Exercise inputs:
((

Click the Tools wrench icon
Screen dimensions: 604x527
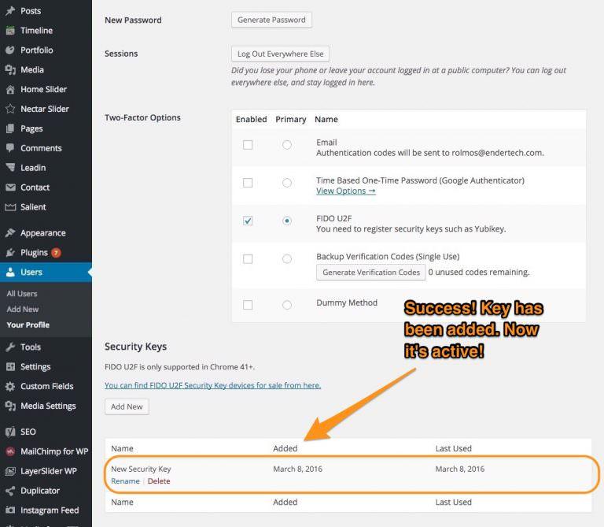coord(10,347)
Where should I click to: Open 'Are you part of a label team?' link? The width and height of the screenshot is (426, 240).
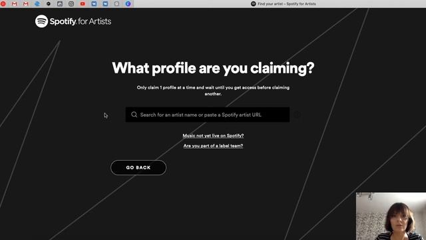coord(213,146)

))

What you have to do:
Leaving out the pictures, transcribe the material above exactly.

Result for this exercise:
Click the Tools wrench icon
Screen dimensions: 604x527
coord(10,347)
Where should I click to: Open 'Are you part of a label team?' link? The width and height of the screenshot is (426, 240).
coord(213,146)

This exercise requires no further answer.